“Walk on Water”, 4×4 oil on canvas, framed
Last 31 in 31, I made a small painting and wrote a poem titled Audacity that began with this line: “What if instead of eggshells, I walked on water?”
It’s been a full year, and I’m here to report that although I hoped it might be prophetic, it turns out it was mostly aspirational. I still find myself constantly picking little white shells from my heels.
I still love the image, though. It immediately brings to mind the story of Peter, who also walked on water—at least for a time. As a child, I heard this story mostly as a cautionary tale about uncertainty: how, when he noticed the wind, he became afraid and began to sink. Don’t do that, was the lesson I absorbed.
But I’ve come to see uncertainty differently. It doesn’t feel like the opposite of faith so much as the other side of the same coin.

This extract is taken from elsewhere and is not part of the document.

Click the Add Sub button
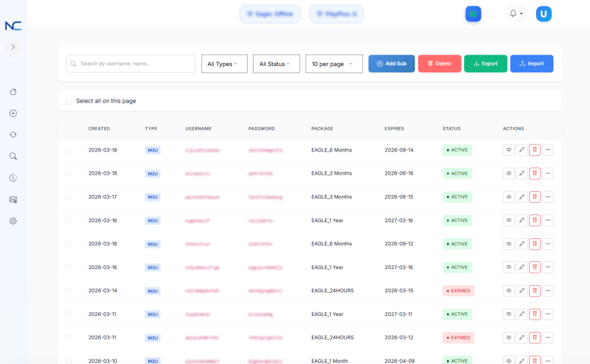 click(391, 64)
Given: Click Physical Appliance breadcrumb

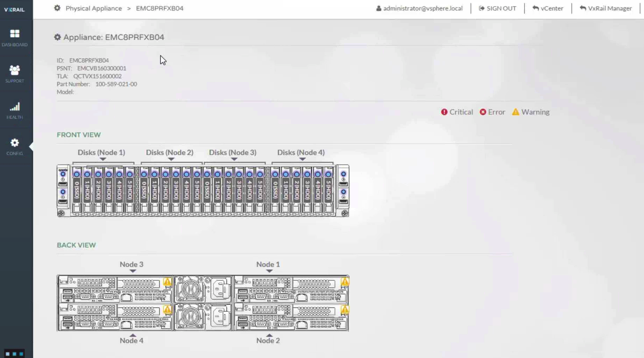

I wonder if faith, at its core, is simply a willingness to encounter doubt—to engage it honestly, and to ask for help when things become unbearable.
Sometimes I wonder if my eggshell-walking is really just a crisis of faith: the belief that I can’t withstand the uncertainty of other people’s reactions, so I try to manage them through careful, calculated self-control.
I always imagine Peter climbing back into the boat of his “fishing bros” after nearly drowning, after having to cry out to be saved. Did they mock him? Take turns doing impressions of the moment he started to flail? Call his scream “girly?”
And did he—this is my hope—look at them and say something like: “Cool, cool. Sure, I’m drenched and shivering. But you know what else I am? A person who walked—walked!—on water.”